When multiple years are involved, recipients will be required to submit the Research Performance Progress Report (RPPR) annually and financial statements as required in the NIH Grants Policy Statement Section 8.4.1 Reporting. To learn more about post-award monitoring and reporting, see the NIH Grants & Funding website, see Post-Award Monitoring and Reporting.
A final RPPR, invention statement, and the expenditure data portion of the Federal Financial Report are required for closeout of an award, as described in the NIH Grants Policy Statement Section 8.6 Closeout. NIH NOFOs outline intended research goals and objectives. Post award, NIH will review and measure performance based on the details and outcomes that are shared within the RPPR, as described at 2 CFR Part 200.301.
We encourage inquiries concerning this funding opportunity and welcome the opportunity to answer questions from potential applicants.
eRA Service Desk (Questions regarding ASSIST, eRA Commons, application errors and warnings, documenting system problems that threaten submission by the due date, and post-submission issues)
Finding Help Online: https://www.era.nih.gov/need-help (preferred method of contact)
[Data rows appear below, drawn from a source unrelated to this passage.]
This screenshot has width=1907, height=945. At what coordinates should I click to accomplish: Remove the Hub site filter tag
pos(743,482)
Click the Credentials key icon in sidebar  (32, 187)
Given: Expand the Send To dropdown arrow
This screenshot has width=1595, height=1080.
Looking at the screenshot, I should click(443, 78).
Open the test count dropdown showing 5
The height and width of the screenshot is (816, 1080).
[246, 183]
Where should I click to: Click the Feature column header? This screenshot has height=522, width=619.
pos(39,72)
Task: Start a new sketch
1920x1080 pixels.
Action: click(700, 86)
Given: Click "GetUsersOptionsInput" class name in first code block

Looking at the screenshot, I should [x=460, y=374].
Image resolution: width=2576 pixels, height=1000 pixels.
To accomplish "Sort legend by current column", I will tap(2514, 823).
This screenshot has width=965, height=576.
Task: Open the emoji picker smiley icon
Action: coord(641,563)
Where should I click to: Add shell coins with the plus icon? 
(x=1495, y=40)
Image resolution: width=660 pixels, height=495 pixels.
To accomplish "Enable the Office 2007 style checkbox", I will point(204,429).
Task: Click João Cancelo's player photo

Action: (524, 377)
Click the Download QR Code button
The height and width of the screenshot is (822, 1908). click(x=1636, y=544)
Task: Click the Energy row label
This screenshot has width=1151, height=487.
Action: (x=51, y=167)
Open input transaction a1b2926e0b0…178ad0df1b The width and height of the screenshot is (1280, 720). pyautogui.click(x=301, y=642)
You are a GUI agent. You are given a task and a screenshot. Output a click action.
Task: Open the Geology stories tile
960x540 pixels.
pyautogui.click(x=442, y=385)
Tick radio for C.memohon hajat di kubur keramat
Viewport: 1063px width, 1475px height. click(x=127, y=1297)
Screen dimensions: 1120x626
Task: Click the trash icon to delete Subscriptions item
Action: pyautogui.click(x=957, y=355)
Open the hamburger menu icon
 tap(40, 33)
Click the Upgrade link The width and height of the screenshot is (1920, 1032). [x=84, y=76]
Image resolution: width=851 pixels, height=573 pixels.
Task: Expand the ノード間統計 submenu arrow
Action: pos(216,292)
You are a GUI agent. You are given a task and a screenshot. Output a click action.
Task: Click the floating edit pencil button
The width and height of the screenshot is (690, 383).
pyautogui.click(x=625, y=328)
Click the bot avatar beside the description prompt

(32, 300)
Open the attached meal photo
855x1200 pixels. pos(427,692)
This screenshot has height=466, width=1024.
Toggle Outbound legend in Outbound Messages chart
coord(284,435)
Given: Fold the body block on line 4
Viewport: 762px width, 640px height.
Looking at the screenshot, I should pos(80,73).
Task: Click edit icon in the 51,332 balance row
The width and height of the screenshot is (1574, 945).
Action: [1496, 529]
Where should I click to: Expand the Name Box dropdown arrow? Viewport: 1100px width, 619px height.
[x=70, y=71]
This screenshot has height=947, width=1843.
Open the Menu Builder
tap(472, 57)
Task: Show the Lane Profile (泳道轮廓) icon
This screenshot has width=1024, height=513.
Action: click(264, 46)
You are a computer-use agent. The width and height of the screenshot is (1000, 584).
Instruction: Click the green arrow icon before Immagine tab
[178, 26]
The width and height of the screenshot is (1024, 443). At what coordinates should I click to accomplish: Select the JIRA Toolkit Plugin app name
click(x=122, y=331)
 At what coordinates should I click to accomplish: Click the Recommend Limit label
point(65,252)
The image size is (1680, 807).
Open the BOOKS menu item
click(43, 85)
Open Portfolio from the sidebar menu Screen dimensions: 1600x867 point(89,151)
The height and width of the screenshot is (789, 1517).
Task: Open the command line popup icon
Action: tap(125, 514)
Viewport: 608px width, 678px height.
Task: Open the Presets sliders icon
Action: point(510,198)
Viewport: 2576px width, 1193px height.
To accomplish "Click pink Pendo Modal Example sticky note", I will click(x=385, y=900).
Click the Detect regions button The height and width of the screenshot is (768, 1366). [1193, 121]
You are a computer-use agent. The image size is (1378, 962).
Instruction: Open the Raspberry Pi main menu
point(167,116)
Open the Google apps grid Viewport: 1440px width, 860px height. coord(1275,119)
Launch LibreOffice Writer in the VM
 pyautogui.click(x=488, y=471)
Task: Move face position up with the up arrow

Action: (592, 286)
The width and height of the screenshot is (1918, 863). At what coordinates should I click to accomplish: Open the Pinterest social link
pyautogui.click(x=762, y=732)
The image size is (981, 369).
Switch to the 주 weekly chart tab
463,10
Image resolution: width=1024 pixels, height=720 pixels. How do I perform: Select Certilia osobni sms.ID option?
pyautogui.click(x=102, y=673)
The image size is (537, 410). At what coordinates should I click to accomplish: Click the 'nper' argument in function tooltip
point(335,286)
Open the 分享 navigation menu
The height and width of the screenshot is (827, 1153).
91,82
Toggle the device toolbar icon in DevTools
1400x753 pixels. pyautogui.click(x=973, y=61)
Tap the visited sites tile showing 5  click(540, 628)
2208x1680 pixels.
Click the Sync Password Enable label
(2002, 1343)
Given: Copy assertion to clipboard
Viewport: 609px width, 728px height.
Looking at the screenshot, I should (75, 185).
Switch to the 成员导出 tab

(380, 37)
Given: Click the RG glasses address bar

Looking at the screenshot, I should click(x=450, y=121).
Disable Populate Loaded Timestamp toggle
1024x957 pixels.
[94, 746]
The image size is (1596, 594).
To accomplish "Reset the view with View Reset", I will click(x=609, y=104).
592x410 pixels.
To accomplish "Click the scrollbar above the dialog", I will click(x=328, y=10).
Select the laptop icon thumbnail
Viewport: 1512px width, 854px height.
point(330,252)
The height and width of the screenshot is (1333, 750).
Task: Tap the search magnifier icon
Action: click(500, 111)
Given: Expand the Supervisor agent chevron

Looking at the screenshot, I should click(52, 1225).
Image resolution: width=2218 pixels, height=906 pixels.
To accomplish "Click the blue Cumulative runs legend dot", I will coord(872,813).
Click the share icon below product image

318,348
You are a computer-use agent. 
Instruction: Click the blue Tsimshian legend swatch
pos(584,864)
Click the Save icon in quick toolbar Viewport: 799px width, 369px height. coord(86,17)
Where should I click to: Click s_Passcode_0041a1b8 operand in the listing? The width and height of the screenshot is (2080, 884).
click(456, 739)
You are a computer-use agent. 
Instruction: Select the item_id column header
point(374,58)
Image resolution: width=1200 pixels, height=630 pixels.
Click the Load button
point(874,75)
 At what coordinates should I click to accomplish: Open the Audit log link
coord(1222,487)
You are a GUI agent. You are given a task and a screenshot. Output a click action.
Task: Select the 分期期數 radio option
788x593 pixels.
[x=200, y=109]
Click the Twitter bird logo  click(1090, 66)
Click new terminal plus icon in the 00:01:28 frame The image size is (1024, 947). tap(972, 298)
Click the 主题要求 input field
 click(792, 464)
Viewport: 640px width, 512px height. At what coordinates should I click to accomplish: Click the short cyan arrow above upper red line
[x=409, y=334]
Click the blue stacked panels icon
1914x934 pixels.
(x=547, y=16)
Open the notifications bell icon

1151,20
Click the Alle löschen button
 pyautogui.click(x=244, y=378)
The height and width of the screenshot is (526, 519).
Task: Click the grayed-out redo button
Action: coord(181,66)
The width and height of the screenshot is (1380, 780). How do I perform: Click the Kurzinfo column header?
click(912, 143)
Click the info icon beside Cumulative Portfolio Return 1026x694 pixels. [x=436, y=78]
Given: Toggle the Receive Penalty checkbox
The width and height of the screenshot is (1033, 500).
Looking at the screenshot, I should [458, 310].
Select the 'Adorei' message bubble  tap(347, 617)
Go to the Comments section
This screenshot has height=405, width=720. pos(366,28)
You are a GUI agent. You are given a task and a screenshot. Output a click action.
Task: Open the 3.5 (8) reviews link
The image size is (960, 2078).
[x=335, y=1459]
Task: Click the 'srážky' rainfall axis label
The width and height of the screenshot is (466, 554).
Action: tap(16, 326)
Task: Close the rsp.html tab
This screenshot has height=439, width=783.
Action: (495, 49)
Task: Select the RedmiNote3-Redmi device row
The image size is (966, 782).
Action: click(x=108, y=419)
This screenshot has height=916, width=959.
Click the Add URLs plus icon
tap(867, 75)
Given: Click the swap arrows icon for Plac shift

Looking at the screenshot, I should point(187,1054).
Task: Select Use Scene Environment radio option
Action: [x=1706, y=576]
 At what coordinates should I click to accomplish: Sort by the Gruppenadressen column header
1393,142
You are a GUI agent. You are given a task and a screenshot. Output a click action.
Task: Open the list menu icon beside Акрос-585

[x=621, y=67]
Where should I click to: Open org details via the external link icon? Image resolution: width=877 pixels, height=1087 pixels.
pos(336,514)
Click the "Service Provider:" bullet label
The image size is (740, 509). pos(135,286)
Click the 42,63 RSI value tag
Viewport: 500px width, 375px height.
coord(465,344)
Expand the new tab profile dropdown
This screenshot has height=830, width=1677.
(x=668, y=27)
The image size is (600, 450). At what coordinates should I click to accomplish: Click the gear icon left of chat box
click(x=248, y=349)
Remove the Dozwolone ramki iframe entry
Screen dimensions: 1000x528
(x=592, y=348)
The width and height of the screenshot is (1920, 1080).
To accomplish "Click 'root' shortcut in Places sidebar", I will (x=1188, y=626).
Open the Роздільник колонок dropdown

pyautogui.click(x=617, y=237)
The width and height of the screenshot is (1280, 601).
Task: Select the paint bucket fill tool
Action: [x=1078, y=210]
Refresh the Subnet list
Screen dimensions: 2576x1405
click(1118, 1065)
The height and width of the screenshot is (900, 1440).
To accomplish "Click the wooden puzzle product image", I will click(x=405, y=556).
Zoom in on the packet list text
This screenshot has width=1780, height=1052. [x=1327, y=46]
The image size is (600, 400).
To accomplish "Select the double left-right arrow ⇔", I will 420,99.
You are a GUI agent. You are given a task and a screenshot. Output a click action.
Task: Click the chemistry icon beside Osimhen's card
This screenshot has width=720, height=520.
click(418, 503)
Telephone: 301-402-7469 or 866-504-9552 (Toll Free)
General Grants Information (Questions regarding application instructions, application processes, and NIH grant resources)
Email: [email protected] (preferred method of contact)
Telephone: 301-480-7075
Grants.gov Customer Support (Questions regarding Grants.gov registration and Workspace)
Contact Center Telephone: 800-518-4726
Email: [email protected]
Jonathan D. Pollock, Ph.D.
Chief
Genetics, Epigenetics, and Developmental Neuroscience Branch
Division of Neuroscience and Behavior
National Institute on Drug Abuse, NIH
Tel: 301-435-1309
Cell: 240-409-4873
Email: [email protected]
Center for Scientific Review (CSR)
Email: [email protected]
Pam Fleming
National Institute on Drug Abuse
Telephone: (301) 480-1159
Email: [email protected]
Recently issued trans-NIH policy notices may affect your application submission. A full list of policy notices published by NIH is provided in the NIH Guide for Grants and Contracts. All awards are subject to the terms and conditions, cost principles, and other considerations described in the NIH Grants Policy Statement.
Awards are made under the authorization of Sections 301 and 405 of the Public Health Service Act as amended (42 USC 241 and 284) and under Federal Regulations 42 CFR Part 52 and 2 CFR Part 200.